山风卷着血腥气,吹得人遍体生寒。
白昭月由青禾搀扶着,勉强站稳,脸色苍白如纸,指尖冰凉,仍在不受控制地轻颤。
方才那濒死的恐惧和银镯诡异的灼热感交织在一起,让她心绪难平。
顾凛州快步走近,衣袂拂过沾染了血点的草叶。
他目光先是迅速扫过钉在树干上那柄泛着幽蓝光泽的弯刀,其护卫上前仔细查看后,对他微微摇头,神色凝重。
顾凛州的眼底瞬间结了一层寒霜,但转向白昭月时,那寒意又迅速被恰到好处的歉意与一丝难以言喻的探究覆盖。
“白二姑娘,”他声音清润,带着明显的歉疚,“实在对不住,是在下疏忽,连累姑娘受此无妄之灾,更险些酿成大祸。
姑娘无恙,实乃万幸。”他的目光不着痕迹地快速打量她,从她散乱的鬓发、沾尘的衣裙,到那双犹带惊惶却努力维持镇定的眼眸。
白昭月垂下眼睑,避开他探究的视线,屈膝行了一礼,声音微带颤音,却努力保持平稳:
“公子言重了……天降横祸,非你我所愿,公子不必过于自责。小女子……只是受了些惊吓,并无大碍。”
顾凛州的目光在她低垂的眉眼上停留了一瞬。
方才那电光火石间,她躲避的动作快得惊人,那绝非一个普通深闺女子受惊后应有的反应。
尤其是她扑倒的位置,巧合得近乎精准,竟阴差阳错地替他化解了一次侧翼的致命偷袭。
他心中疑窦丛生,面上却不显,反而顺着她的话,语气温和却带着一种郑重的意味:
“姑娘宽宏,凛州感佩。今日之事,无论缘由为何,姑娘确因我而受惊,甚至可说是……无意中助我脱困。这份情谊,凛州记下了。”
他略一沉吟,声音压低了些,确保只有近处的白昭月主仆能听清,
“姑娘日后若遇难处,或有……力所能及之事需相助,可凭此物来寻我。”
他说话间,极快地从腰间解下一枚看似普通的青玉平安扣,递了过去。
那玉扣质地温润,并无繁复纹饰,只在不起眼的角落刻有一个微小的“衡”字。
白昭月心中微讶,猛地抬头看他一眼,又迅速低下。他这是……?
她不敢接,连忙推辞:“公子万万不可!小女子何德何能,岂敢受公子如此重诺?方才只是巧合,绝不敢居功……”

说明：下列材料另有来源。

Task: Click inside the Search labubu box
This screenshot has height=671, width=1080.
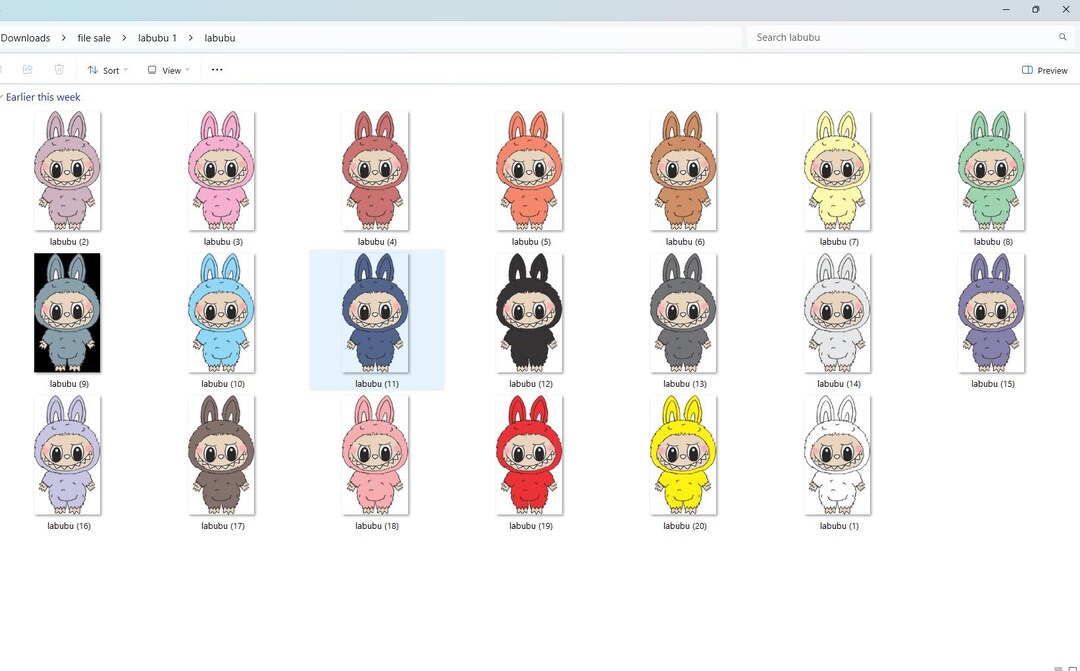Action: (x=880, y=37)
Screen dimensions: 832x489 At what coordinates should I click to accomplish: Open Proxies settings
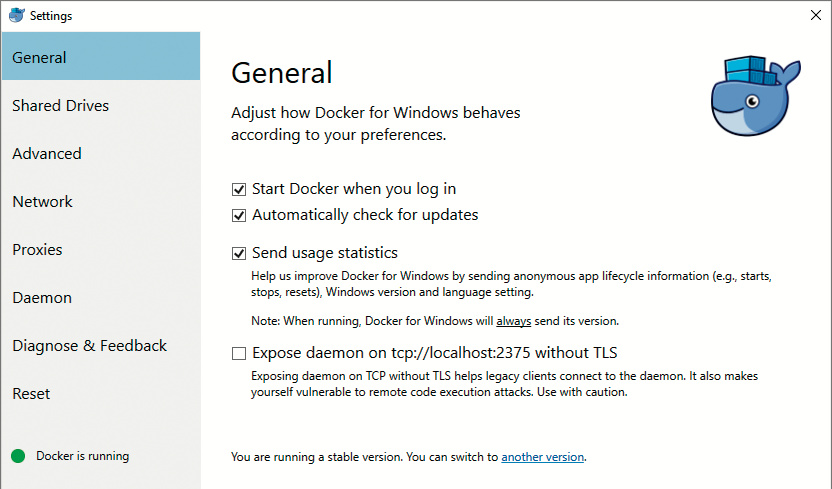tap(37, 250)
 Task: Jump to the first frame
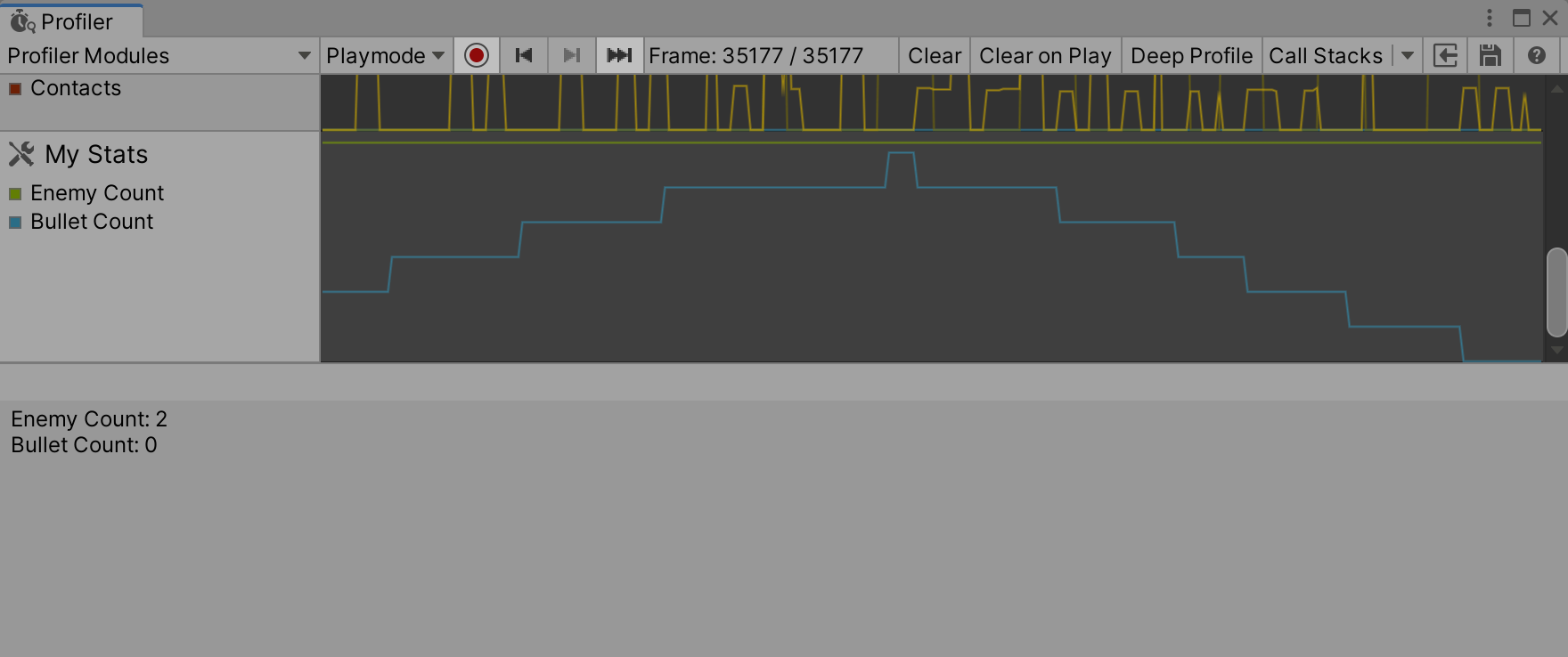click(x=524, y=54)
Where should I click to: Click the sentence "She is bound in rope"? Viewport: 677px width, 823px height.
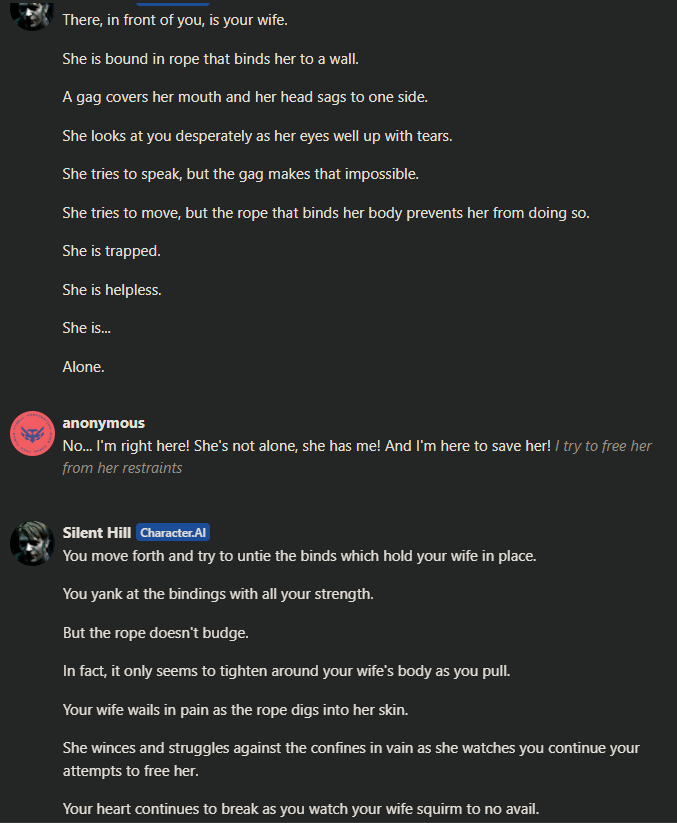click(x=210, y=59)
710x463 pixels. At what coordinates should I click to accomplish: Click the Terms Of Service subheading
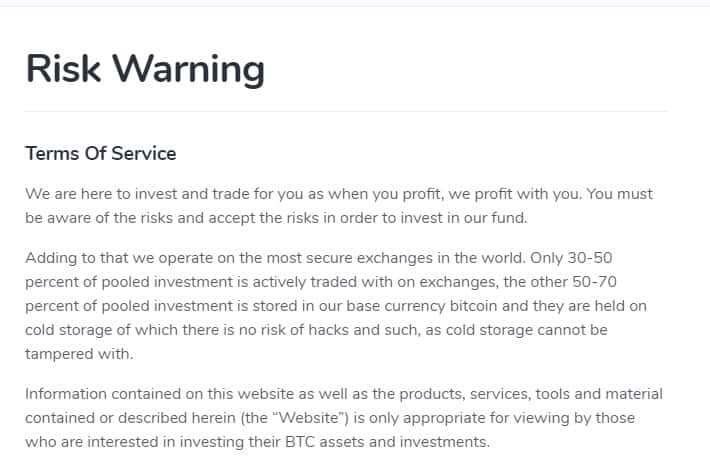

“姑娘不必推辞,”顾凛州语气温和却不容拒绝,将玉扣轻轻放入她手中,指尖无意间触碰到她冰凉的手心,那枚玉扣还带着他的一丝体温,
“或许永无用上之日,只当是求个心安,聊表歉意与谢意。”
白昭月握着那枚突如其来的玉扣,只觉得烫手无比,接也不是,不接也不是。
就在这时,远处已传来杂乱的脚步声和焦急的呼唤声。昭月只得将玉扣收回手中。
只见白老夫人、吴氏带着家丁护卫,急匆匆地赶了过来,个个面带惊惶。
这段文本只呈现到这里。